Your task
Copy out the rows from the line containing "You are a GUI" down to the end of the rows, requests included, and raise every coordinate in the answers by 145. Leave the pictures out of your copy.

Data entries:
## Begin

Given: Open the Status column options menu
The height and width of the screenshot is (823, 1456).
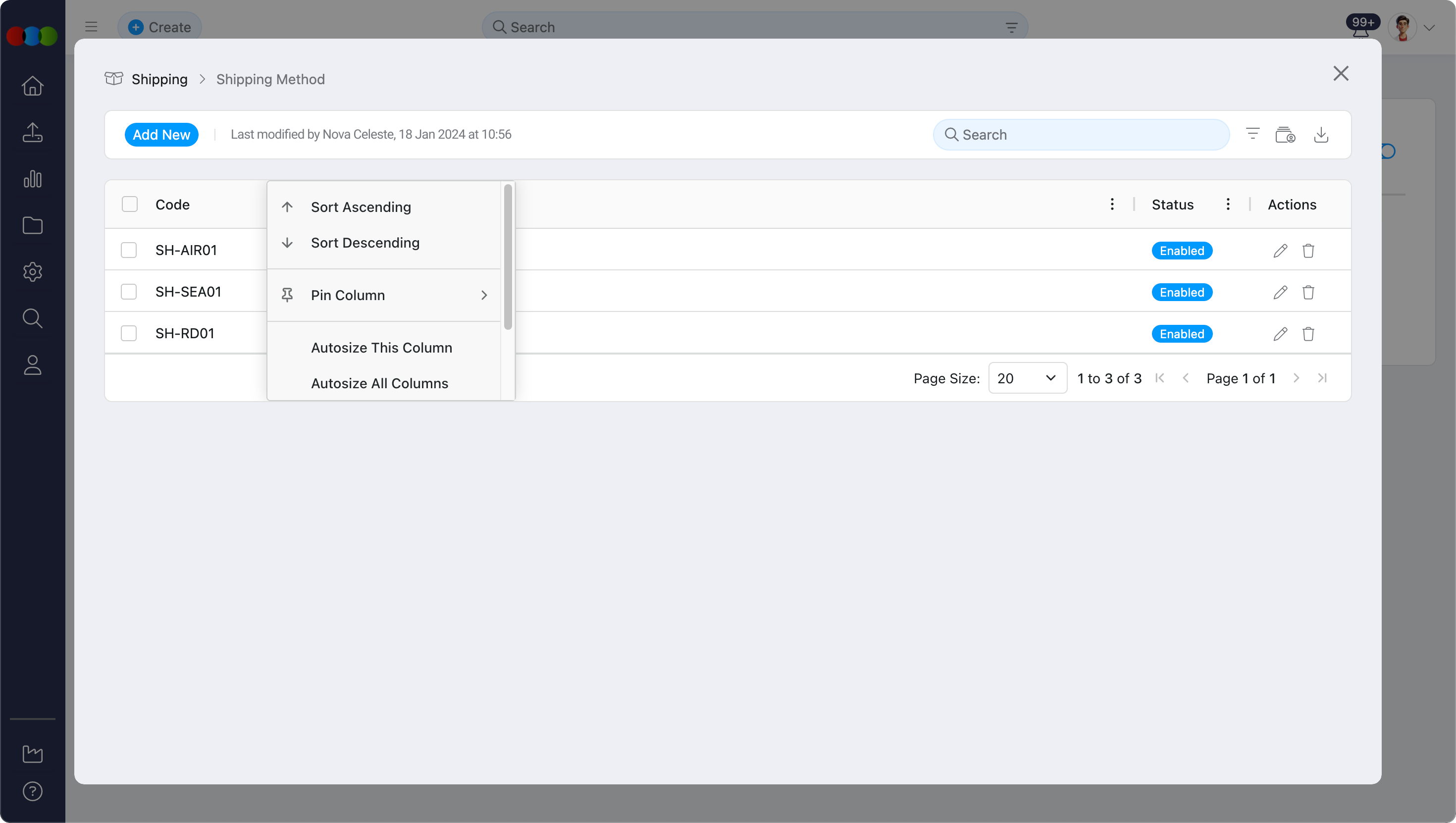Looking at the screenshot, I should tap(1228, 204).
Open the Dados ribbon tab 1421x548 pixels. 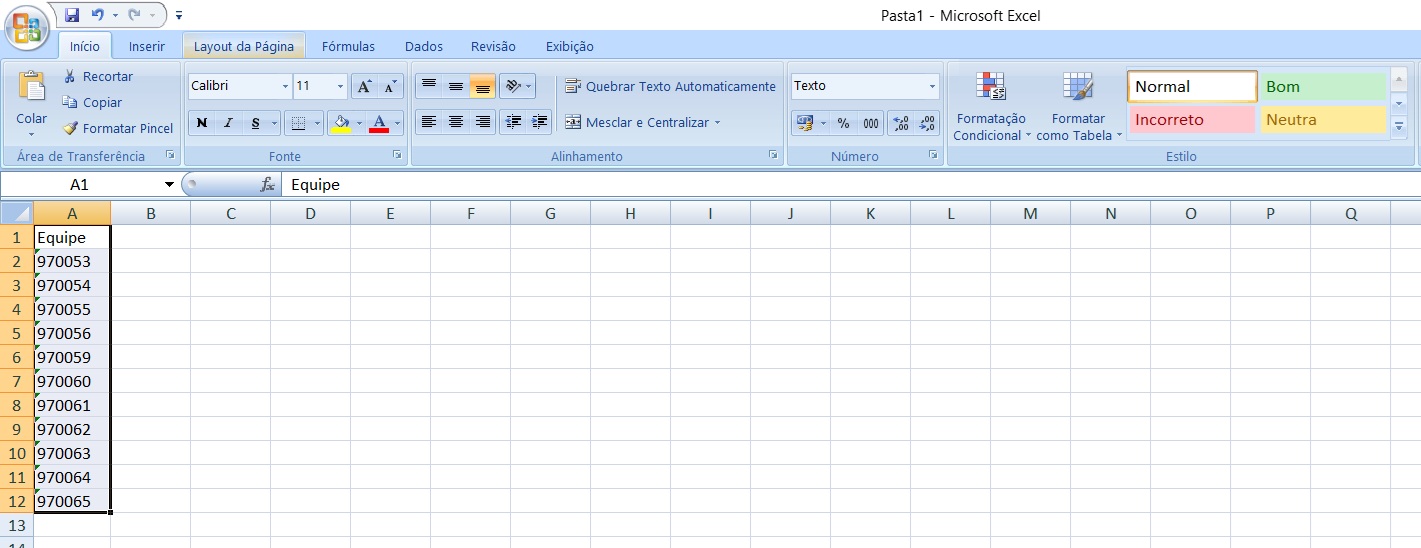pos(424,46)
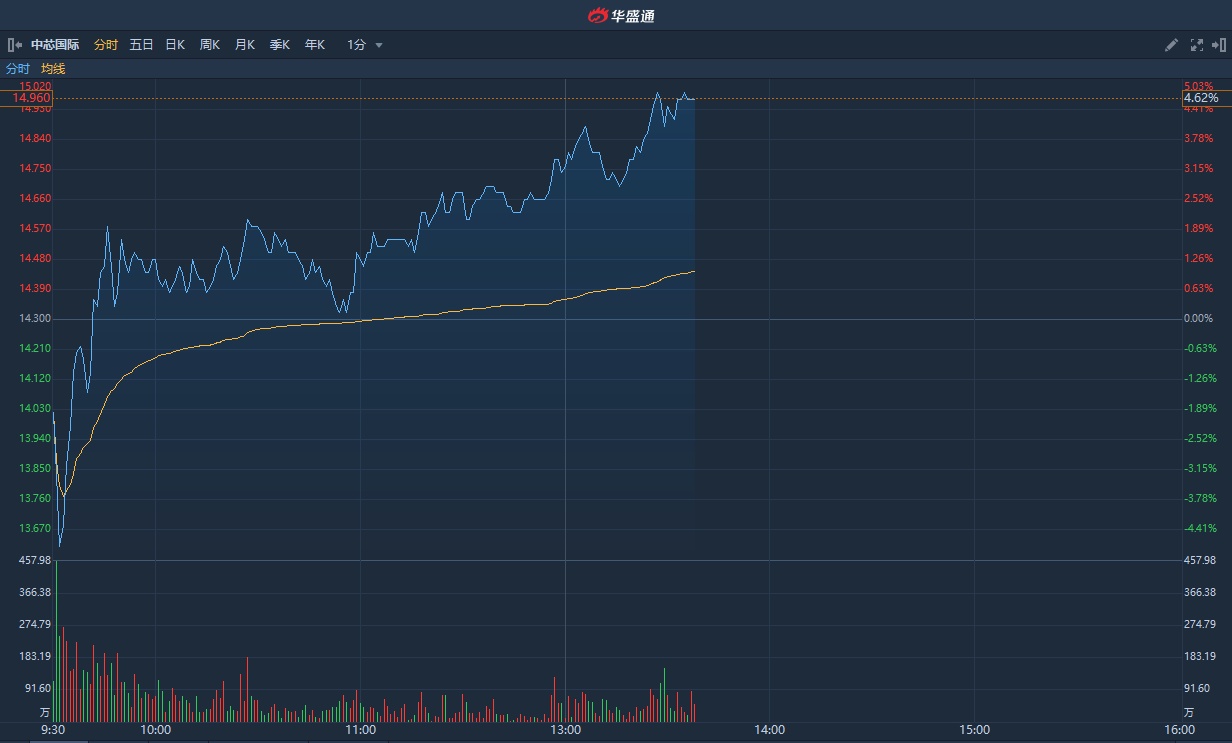The image size is (1232, 743).
Task: Collapse the left panel with arrow icon
Action: pos(15,45)
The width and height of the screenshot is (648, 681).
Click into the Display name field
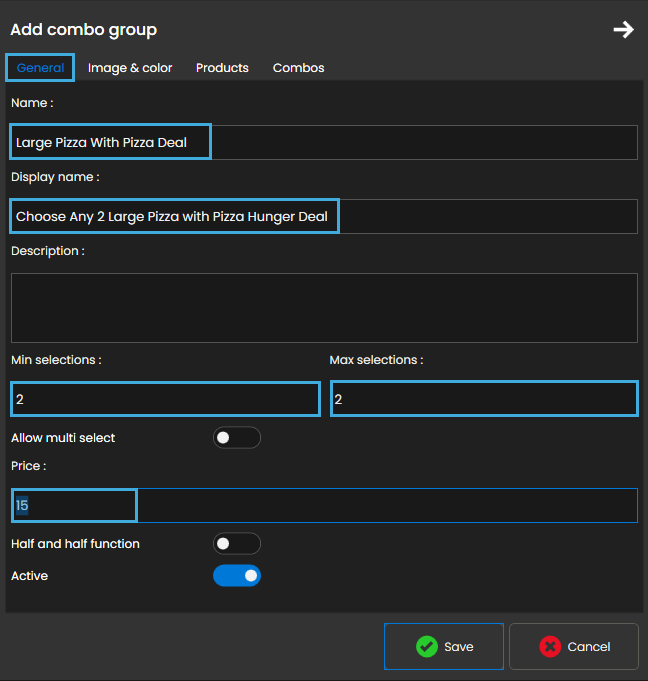pos(324,216)

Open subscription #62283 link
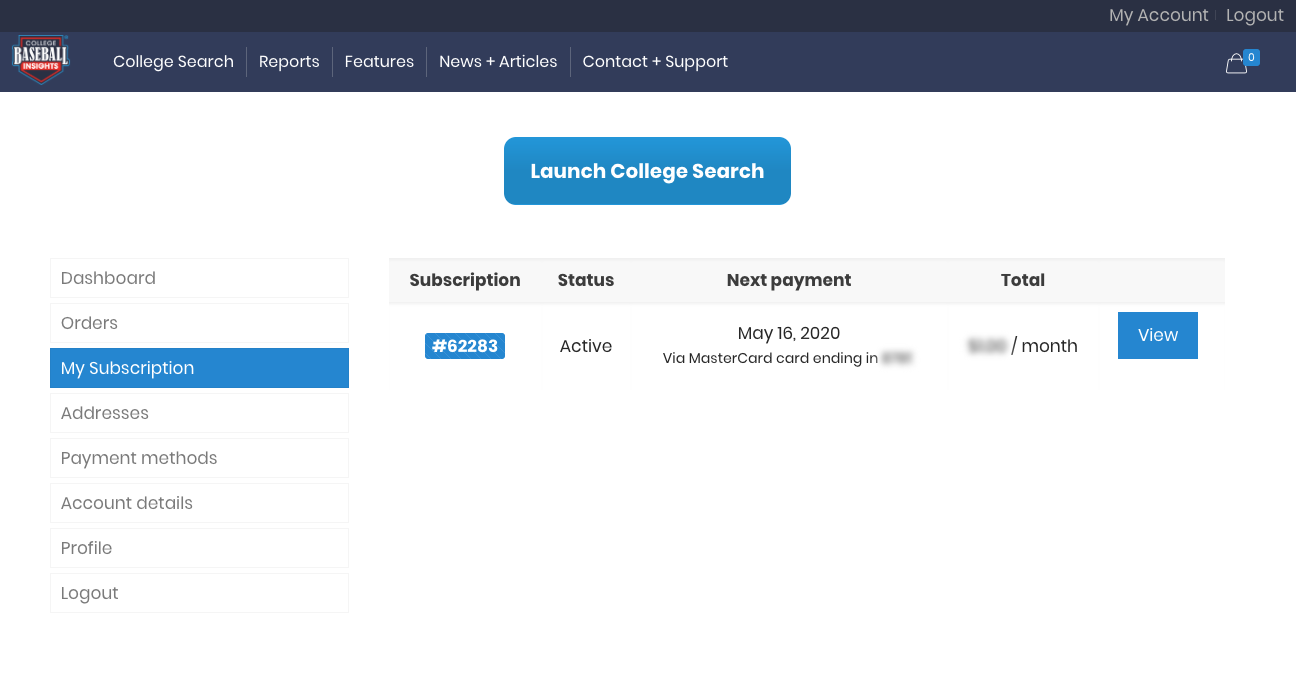[465, 346]
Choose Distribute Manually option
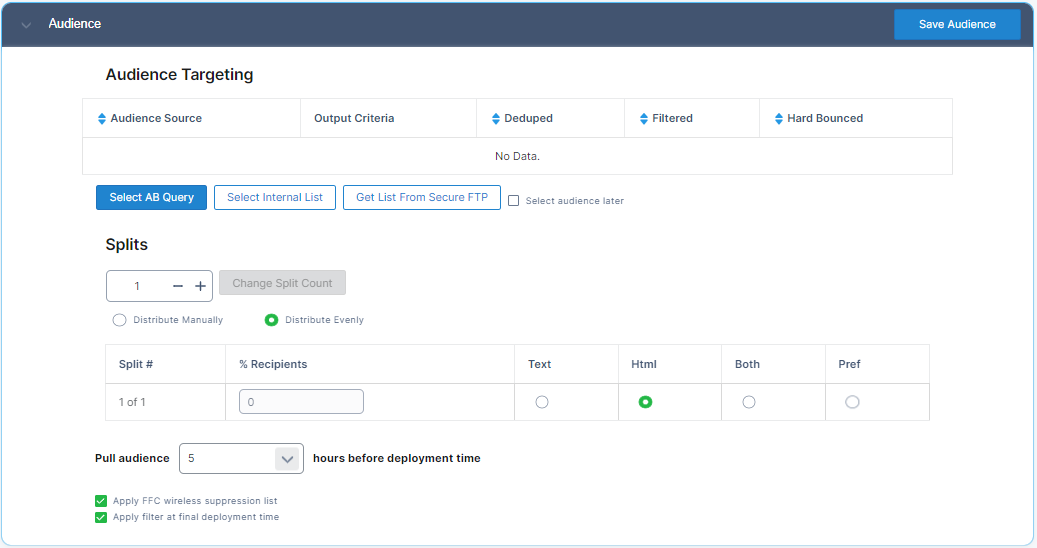Image resolution: width=1037 pixels, height=548 pixels. click(120, 320)
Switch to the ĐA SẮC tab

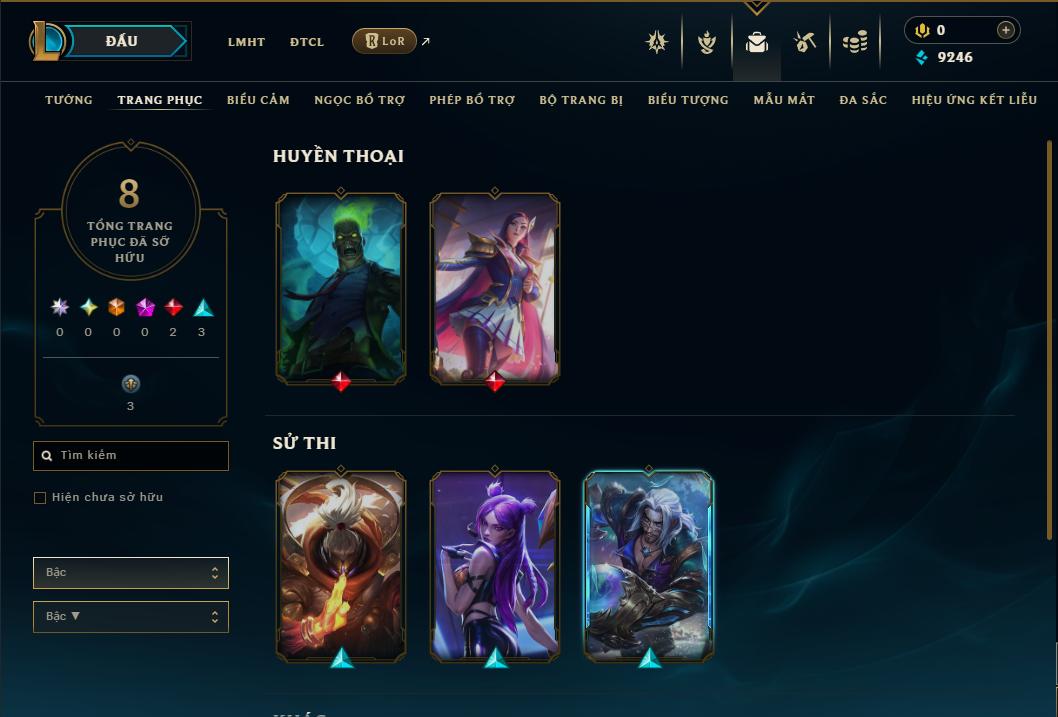coord(863,100)

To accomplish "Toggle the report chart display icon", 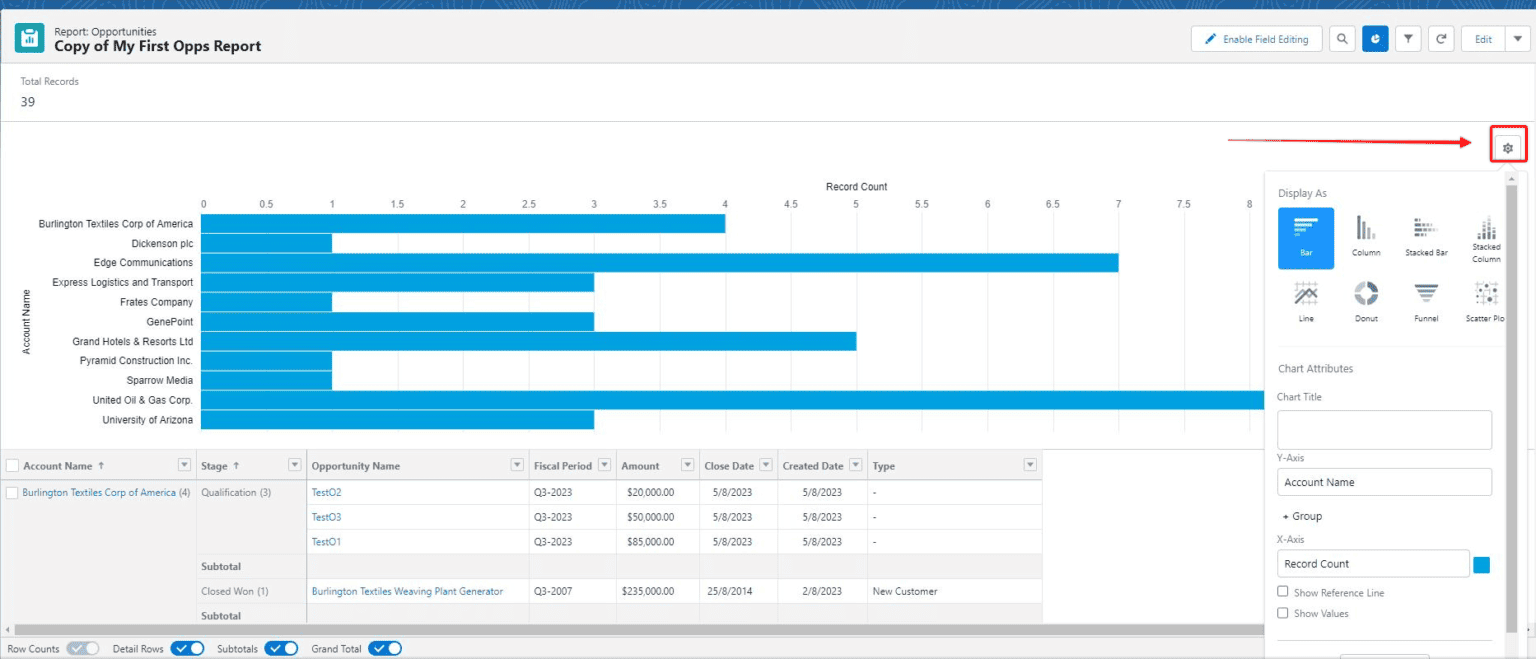I will click(x=1374, y=38).
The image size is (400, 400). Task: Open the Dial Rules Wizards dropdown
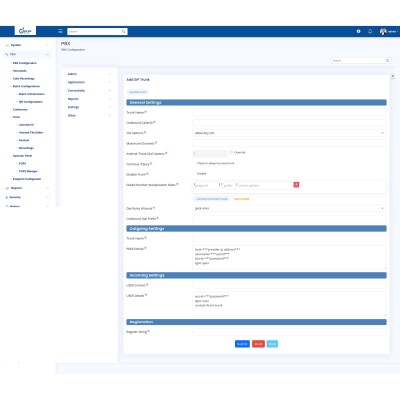tap(289, 208)
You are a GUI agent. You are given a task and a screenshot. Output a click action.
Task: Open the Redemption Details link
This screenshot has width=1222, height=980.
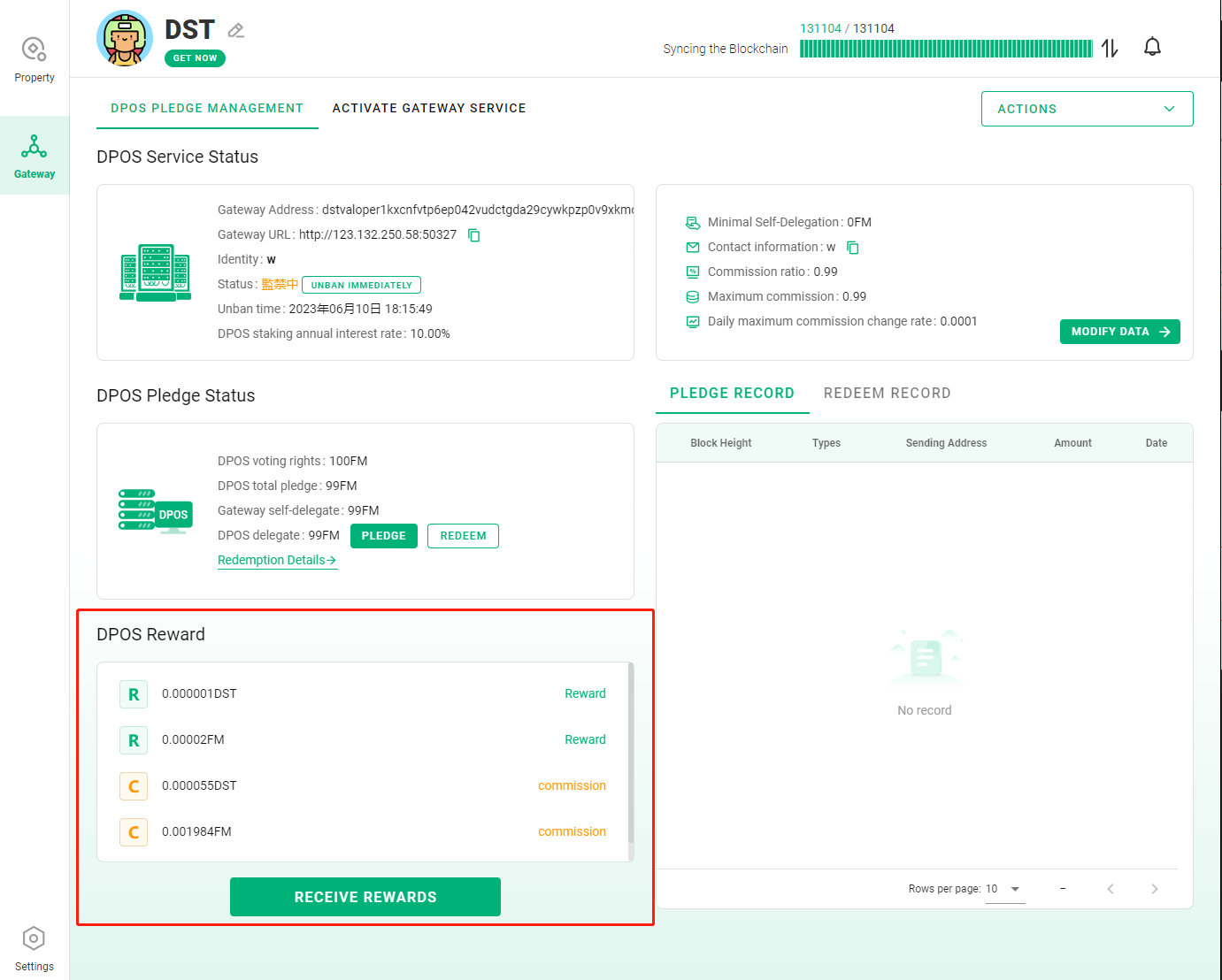click(x=277, y=560)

## End

Reply to the task
You are a GUI agent. You are given a task and a screenshot. Output a click action.
Task: Open the Redemption Details link
This screenshot has width=1222, height=980.
click(x=422, y=705)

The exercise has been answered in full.